Biomechanical Corneal Changes Post LASIK with Mechanical Microkeratome Flap versus Femtosecond Flap

Abstract

Back ground: The biomechanical impact of flap creation may be important in explaining changes in the curvature of the residual stroma after flap creation which plays a critical role in the development of ectasia. OBJECTIVE: To evaluate the impact of the creation of corneal flaps with mechanical microkeratome versus femtosecond laser on the biomechanical properties of the corneas. METHOD: This study included 100 eyes of 50 patients (Microkeratome Group) Compared with 100 eyes of 52 patients (Femtosecond Group) with myopia with or without astigmatism. Corneal hysteresis (CH) and corneal resistance factor (CRF) were measured with Ocular Response Analyzer before and1, 3,6and 12 months after surgery. We also investigated the relationship between these biomechanical changes and the amount of myopic correction. RESULTS: Corneal resistance factor and hysteresis was changed significantly after flap creation in both groups. In Moria2 group, they decreased significantly from 11.55 ± 1.29 mm Hg and 11.68±1.40 mm Hg to 9.47 ± 1.29 mm Hg and 8.49 ± 1.54 mm Hg, respectively) (P <.0001). In femtosecond group, they decreased from11.51 ± 1.25 mm Hg and 11.66±1.41 mm Hg to 9.49 ± 1.30 mm Hg and 8.5 ± 1.53 mm Hg, respectively (P <.0001). The ablation depth (P=0.650), residual corneal thickness (P=0.442), and postoperative corneal curvature (P=0.354) were not significantly different between femtosecond group and Moria2 group after surgery. CONCLUSION: Both femtosecond LASIK and Moria2 LASIK can affect the biomechanical strength of the cornea depending on the amount of myopic correction. The amount of biomechanical changes is larger after LASIK with mechanical microkeratome than after femtosecond from a biomechanical viewpoint.

──────

Work request =
Translate this sentence from the LASIK abstract above into Spanish: "We also investigated the relationship between these biomechanical changes and the amount of myopic correction."

Collected data:
──────

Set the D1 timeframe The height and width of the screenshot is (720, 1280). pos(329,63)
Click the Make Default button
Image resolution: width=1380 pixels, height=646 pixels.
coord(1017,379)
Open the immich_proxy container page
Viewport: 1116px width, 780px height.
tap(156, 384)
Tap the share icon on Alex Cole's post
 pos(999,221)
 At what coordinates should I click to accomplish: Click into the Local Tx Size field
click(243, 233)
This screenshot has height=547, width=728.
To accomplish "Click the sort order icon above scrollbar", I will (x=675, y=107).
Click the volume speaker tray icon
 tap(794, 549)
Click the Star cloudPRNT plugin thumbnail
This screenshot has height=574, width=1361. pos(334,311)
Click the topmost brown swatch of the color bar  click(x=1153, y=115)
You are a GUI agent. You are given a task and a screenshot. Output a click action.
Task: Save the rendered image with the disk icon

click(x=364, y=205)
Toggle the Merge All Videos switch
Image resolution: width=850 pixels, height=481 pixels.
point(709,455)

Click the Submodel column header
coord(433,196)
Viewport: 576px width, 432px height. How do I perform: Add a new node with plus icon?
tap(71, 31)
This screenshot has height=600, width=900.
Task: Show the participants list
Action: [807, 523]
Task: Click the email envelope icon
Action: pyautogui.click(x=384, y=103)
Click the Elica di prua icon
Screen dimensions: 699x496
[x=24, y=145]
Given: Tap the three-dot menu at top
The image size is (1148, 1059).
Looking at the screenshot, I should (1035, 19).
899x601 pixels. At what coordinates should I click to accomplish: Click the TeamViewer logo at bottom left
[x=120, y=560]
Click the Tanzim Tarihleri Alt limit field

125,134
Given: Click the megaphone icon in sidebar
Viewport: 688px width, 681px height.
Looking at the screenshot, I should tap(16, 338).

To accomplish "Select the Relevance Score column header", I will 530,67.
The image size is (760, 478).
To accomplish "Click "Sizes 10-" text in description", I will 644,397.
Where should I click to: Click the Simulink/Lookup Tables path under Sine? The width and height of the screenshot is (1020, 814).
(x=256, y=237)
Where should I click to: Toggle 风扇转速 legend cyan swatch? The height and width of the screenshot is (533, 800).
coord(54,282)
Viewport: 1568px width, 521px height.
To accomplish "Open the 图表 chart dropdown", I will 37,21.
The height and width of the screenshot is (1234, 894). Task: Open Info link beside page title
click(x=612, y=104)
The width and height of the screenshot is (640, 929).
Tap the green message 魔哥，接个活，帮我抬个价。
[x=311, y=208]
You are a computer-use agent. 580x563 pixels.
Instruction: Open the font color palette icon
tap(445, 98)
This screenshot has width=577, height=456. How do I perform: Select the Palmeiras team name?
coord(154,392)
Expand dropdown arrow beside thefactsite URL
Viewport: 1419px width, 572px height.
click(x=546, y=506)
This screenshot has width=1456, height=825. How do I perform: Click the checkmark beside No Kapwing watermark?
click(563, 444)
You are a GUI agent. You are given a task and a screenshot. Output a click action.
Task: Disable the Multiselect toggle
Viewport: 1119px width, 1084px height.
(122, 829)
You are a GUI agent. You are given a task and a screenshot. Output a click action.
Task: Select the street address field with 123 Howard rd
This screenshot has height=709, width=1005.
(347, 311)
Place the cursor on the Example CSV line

──────

Reply =
También investigamos la relación entre estos cambios biomecánicos y la magnitud de la corrección miópica.